By Oct 01, 2011
Samir Amin was born in Cairo in 1931, and studied within the French educational system in Egypt (Lycée Français du Caire). He pursued his higher education in Paris at Institut d’Études Politiques de Paris (“Sciences Po”) receiving his diploma in 1952; then at Institut national de la statistique et des études économiques, obtaining his Ph.D. in Political Economy in 1957. He worked in the planning agency of Egypt from 1957 to 1960, until the Nasser regime’s persecution of communists forced him to leave. From 1960–1963 he was attached to the Ministry of Planning of the newly independent Mali. After becoming a full professor in France in 1966, he chose to teach in Paris-Vincennes and Dakar, Senegal. He has been based in Dakar now for over forty years, serving there for ten years as director of the UN African Institute for Economic Development and Planning, and since 1980 directing the African Office of the Third World Forum.
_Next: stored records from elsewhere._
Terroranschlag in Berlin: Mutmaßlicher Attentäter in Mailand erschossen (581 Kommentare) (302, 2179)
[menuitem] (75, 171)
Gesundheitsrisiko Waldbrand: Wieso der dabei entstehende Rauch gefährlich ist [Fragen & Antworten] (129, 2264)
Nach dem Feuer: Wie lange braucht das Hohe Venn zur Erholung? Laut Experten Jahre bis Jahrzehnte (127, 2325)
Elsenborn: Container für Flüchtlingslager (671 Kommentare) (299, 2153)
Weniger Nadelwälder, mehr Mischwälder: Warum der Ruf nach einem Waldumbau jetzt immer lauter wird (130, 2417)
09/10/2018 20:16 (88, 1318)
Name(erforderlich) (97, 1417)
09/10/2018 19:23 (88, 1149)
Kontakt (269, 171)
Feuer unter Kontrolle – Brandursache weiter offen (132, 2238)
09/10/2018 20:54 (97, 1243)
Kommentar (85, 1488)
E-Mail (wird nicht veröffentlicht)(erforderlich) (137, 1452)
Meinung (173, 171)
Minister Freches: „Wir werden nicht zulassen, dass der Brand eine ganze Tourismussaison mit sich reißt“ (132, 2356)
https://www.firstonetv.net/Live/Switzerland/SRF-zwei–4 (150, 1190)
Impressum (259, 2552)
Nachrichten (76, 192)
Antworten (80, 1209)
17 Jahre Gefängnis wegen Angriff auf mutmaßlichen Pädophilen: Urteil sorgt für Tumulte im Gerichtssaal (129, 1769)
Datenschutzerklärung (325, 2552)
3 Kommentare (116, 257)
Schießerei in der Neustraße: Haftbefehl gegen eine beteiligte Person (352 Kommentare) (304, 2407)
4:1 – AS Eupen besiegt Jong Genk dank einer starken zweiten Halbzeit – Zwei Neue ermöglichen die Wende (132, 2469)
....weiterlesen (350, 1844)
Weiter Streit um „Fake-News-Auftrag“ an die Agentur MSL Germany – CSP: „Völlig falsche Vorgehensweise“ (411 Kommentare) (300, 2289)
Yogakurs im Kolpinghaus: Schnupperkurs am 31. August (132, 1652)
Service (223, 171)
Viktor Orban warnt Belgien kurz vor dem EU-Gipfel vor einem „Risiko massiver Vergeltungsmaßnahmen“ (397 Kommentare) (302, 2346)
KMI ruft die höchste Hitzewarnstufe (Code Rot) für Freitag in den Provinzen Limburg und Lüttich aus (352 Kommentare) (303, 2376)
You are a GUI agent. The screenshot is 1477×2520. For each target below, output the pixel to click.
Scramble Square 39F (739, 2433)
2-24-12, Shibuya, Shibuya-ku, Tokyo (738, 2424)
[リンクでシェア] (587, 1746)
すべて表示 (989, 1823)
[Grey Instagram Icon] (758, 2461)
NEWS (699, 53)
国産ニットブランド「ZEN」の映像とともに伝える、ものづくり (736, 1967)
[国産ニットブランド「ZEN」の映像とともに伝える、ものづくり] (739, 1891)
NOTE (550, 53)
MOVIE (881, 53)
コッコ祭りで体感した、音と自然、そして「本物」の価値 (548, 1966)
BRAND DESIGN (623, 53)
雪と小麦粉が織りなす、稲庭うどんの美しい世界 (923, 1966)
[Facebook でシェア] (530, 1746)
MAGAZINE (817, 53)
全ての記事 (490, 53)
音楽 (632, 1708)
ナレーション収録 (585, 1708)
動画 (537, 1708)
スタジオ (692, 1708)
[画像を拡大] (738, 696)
He is currently president of the World Forum for Alternatives.1
In my view, Amin’s wide-ranging work can be most succinctly described in terms of the dual designation of The Law of Value and Historical Materialism—the title of one of his books, now in a new edition as The Law of Worldwide Value. Marx’s intellectual corpus, he notes, appears to be divided into writings on economics and writings on politics.